Volga-Dnepr An-124 seized at Toronto Pearson

TORONTO, ONTARIO — An Antonov AN-124 cargo aircraft that carried COVID-19 test kits to Canada has been grounded at Toronto’s Pearson Airport as part of the international sanctions imposed on Russia after the invasion of Ukraine.

The aircraft, which is owned by Russia's Volga-Dnepr, has been grounded after flight bans imposed on the Russian Federation by the Western countries. The sanctions disrupted across the world both passenger and cargo flights.

Most of the European countries, Canada, and the United States have issued executive orders saying they are closing their airspace to planes owned and operated by Russian companies.

The orders affect several Antonov An-124s, a cargo plane known for its unique carrying capabilities since it went into production in the 1980s-era Soviet Union.

Fewer than 60 Antonovs were ever made, and less than half are still in use. Distinctive for their expansive, nose-loading cargo bays, they can carry more than 150 tonnes of cargo.

Most of the operational AN-124s are owned and operated by the Russian cargo giant Volga-Dnepr Group, which is based in Ulyanovsk, Russia.

The Volga-Dnepr Antonov that landed in Toronto early on Sunday was ferrying supplies ordered by the Canadian government.

“Public Services and Procurement Canada can confirm there were federally purchased rapid antigen tests on board,”

departmental spokesperson Michele LaRose said.

It landed at 7 a.m. Later that morning, Transportation Minister Omar Alghabra announced Canadian skies were off-limits to Russia.

On Feb. 27, Canada closed its airspace to all Russian-owned and operated aircraft. The measure came into effect immediately.
Volga Dnepr Airlines operated a series of charters in the interest of the Canadian government delivering vital COVID-19 related products from China during the pandemic.

Ukraine-based Antonov operators are continuing to fly other Antonov cargo jets. However, its iconic flagship – an Antonov An-225 known as Mriya – was destroyed last week during Russia's airstrikes.

“The biggest plane in the world ‘Mriya’ (The Dream) was destroyed by Russian occupants. We will rebuild the plane,”

the Ukrainian government tweeted on the weekend.

========================

**Assignment 1**
In one to three sentences, explain why the article on the seized An-124 says the aircraft was grounded at Toronto Pearson.
**Assignment 2**
In the article on the seized An-124, copy the stretch from "The orders affect" through "tonnes of cargo.", swapping "tonnes" for "metric tons".
The lines that come after the article on the seized An-124 are not needed.

========================

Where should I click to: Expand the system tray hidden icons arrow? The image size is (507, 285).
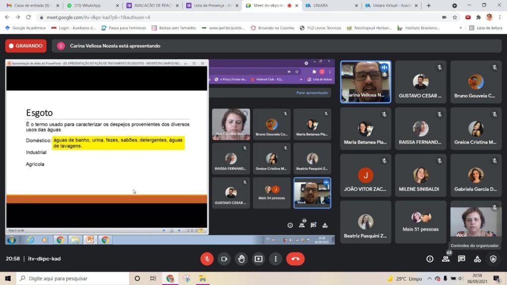(430, 279)
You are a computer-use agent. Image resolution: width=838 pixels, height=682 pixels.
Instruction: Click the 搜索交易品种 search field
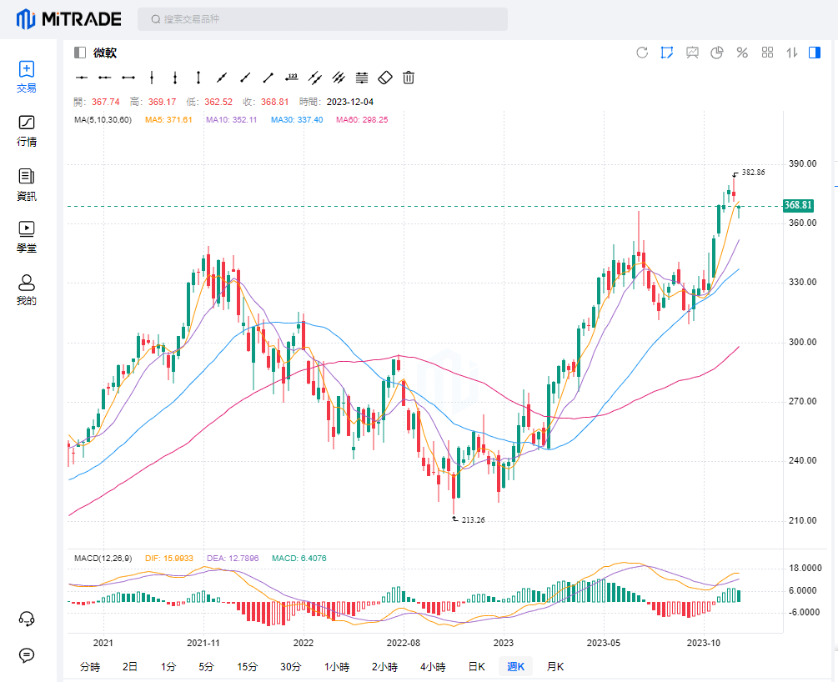pos(325,18)
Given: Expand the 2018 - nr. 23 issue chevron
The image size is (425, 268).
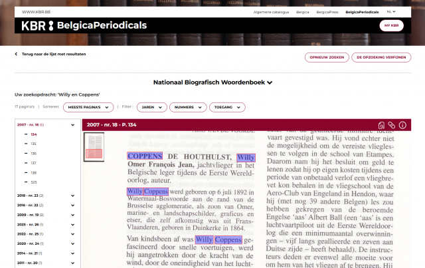Looking at the screenshot, I should [72, 196].
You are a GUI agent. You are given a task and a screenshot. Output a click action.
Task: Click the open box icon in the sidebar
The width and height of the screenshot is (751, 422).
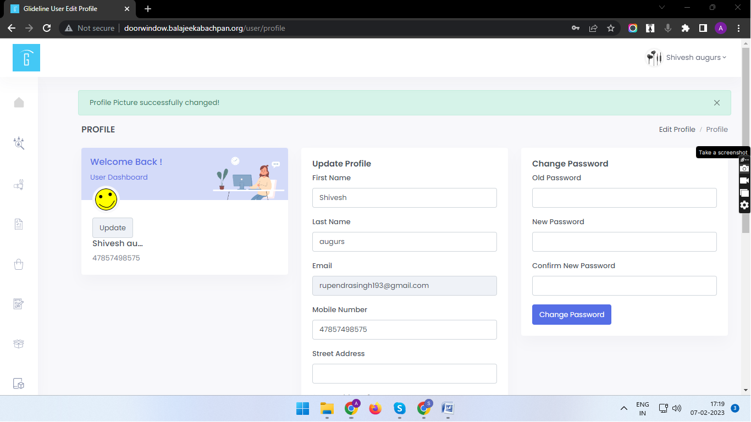[x=19, y=343]
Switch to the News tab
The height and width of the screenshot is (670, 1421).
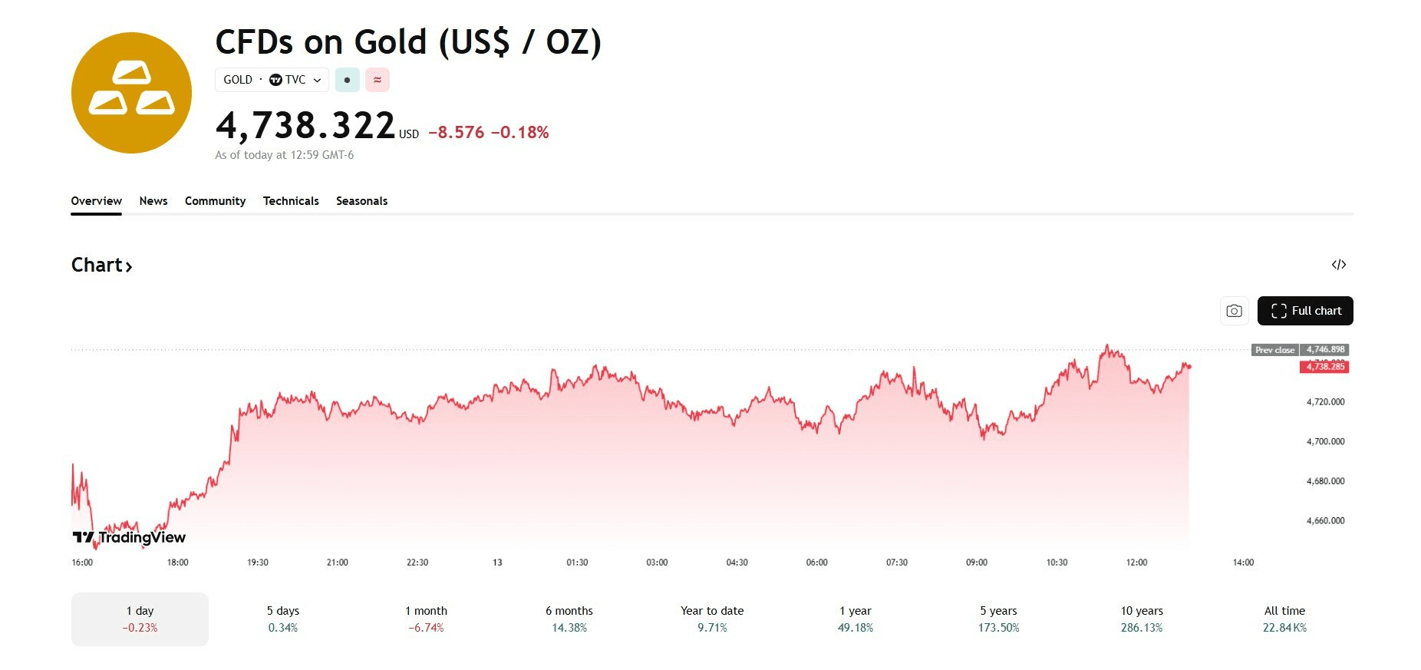(153, 201)
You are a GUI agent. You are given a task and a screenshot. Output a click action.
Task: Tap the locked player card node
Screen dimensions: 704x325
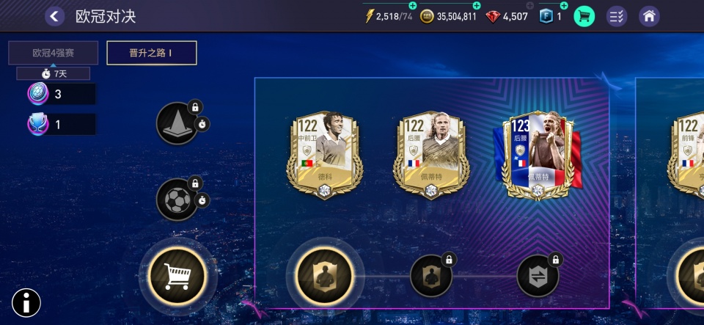[431, 276]
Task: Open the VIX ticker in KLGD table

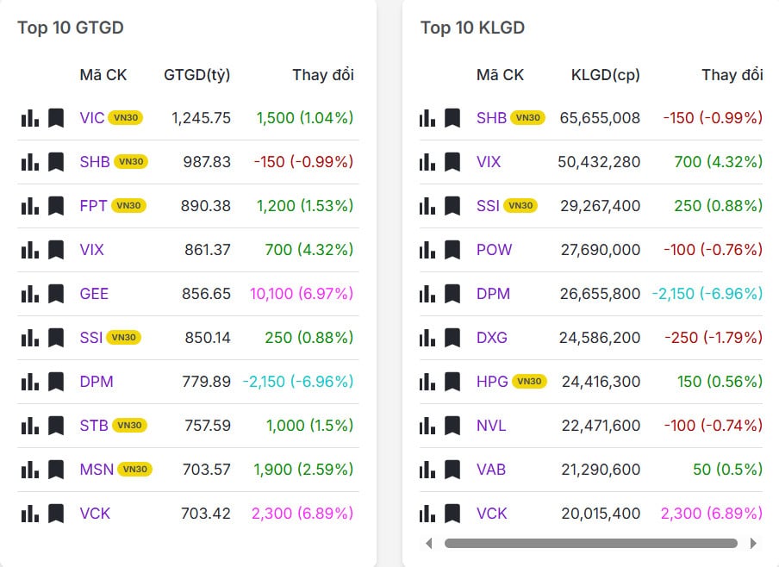Action: pos(489,162)
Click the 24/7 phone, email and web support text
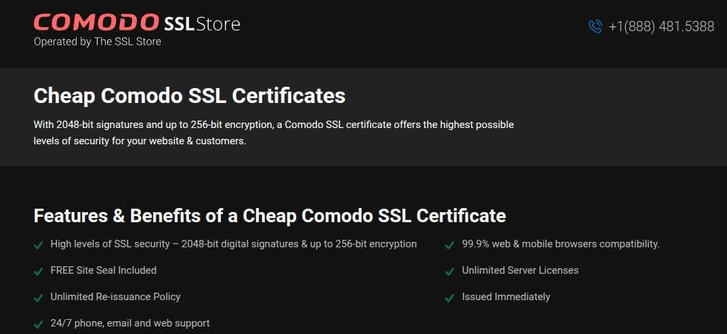The width and height of the screenshot is (727, 334). [x=130, y=323]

========================

**Your solution 1**
The aircraft was grounded under the sanctions imposed on Russia after the invasion of Ukraine. Canada, along with most European countries and the United States, closed its airspace to planes owned and operated by Russian companies, and this An-124 is owned by Russia's Volga-Dnepr.

**Your solution 2**
The orders affect several Antonov An-124s, a cargo plane known for its unique carrying capabilities since it went into production in the 1980s-era Soviet Union.

Fewer than 60 Antonovs were ever made, and less than half are still in use. Distinctive for their expansive, nose-loading cargo bays, they can carry more than 150 metric tons of cargo.